"Well, he's not drooling."
"Norma."
"He's better than the last one."
That wasn't saying much: the last one had fallen off a wing in major join and had nearly electrocuted himself in radio rack. "How much better?"
"I'm looking at his resume," Norma said. "Yale law school and a year at GM. But he's been in Marketing for the last three months, and he doesn't know anything about production. You're going to have to start him from the beginning."
"Right," Casey said, sighing. Marder would expect her to bring him to the meeting. "Have the kid meet me in front of Administration in ten minutes. And make sure he doesn't get lost, okay?"
"You want me to walk him down?"
"Yeah, you better."
Casey hung up and glanced at her watch. Traffic was moving slowly. Still ten minutes to the plant. She drummed her fingers on the dashboard impatiently. What could the meeting be about? There might have been an accident, or a crash.
She turned on the radio to see if it was on the news. She got a talk station, a caller saying, "-not fair to make kids wear uniforms to school.
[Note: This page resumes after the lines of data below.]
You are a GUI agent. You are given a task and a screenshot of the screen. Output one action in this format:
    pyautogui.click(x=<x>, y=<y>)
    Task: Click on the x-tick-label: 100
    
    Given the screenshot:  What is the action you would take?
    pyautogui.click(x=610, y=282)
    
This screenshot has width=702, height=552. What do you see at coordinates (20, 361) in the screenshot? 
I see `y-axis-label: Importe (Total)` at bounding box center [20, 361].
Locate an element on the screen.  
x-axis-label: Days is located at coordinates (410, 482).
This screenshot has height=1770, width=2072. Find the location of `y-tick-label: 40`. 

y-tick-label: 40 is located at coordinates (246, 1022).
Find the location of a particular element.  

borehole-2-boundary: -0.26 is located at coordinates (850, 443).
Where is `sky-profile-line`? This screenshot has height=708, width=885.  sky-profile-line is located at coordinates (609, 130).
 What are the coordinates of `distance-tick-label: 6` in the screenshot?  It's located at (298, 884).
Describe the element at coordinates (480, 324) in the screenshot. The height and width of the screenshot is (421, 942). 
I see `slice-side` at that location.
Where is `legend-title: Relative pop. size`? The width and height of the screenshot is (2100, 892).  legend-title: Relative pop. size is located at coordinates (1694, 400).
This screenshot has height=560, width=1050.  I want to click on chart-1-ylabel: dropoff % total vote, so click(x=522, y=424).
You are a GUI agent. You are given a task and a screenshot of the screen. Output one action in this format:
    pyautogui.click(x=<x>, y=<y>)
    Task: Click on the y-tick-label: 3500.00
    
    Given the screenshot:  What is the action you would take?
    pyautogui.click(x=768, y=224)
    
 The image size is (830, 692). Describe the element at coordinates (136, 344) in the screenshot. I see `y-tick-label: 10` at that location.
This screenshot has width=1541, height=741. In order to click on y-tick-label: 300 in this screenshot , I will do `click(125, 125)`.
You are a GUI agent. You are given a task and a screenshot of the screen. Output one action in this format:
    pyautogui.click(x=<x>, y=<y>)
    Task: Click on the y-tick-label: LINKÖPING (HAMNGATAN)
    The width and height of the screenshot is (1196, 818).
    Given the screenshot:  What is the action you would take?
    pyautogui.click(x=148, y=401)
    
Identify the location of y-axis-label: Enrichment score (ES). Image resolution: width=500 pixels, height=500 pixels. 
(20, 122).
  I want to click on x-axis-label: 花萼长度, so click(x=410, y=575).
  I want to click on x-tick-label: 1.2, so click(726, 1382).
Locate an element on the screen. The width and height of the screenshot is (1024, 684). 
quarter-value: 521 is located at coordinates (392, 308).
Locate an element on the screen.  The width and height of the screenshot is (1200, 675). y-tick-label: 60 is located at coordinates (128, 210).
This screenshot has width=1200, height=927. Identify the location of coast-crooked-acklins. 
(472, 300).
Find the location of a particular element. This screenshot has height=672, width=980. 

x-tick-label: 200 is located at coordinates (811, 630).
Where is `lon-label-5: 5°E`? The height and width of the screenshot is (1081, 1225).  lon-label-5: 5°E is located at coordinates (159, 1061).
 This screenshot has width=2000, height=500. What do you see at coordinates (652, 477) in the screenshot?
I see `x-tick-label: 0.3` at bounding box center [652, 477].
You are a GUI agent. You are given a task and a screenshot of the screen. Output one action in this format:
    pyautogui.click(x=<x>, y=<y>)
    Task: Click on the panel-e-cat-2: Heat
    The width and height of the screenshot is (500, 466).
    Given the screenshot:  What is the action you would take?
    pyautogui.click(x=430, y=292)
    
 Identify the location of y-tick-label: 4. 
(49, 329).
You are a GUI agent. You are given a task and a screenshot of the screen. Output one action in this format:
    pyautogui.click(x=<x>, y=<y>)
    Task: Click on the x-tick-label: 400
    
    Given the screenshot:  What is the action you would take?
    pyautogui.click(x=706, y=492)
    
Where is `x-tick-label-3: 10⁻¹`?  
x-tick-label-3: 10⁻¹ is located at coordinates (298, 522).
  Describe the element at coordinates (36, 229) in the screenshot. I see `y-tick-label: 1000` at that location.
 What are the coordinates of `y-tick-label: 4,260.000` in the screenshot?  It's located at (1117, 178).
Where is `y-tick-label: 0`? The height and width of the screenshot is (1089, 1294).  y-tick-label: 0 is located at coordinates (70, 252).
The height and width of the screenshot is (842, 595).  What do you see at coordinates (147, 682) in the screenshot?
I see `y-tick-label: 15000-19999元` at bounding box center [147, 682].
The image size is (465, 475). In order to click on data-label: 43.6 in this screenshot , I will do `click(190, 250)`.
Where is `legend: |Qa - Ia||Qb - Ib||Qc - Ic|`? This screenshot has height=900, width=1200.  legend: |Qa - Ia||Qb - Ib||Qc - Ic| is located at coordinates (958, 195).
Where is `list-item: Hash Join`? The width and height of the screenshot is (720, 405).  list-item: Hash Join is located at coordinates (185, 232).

It's elitist and discriminatory-"
Casey pushed a button, changing the station.
"-trying to force their personal morality on the rest of us. I don't believe a fetus is a human being-"
She pushed another button.
"-these media attacks are all coming from people who don't like free speech-"
Where, she thought, is the news? Had an airplane crashed or not?
She had a sudden image of her father, reading a big stack of newspapers from all over the country every Sunday after church, muttering to himself, "That's not the story, that's not the story!" as he dropped the pages in an untidy heap around his living room chair. Of course, her father had been a print journalist, back in the 1960s. It was a different world now. Now, everything was on television. Television, and the mindless chatter on the radio.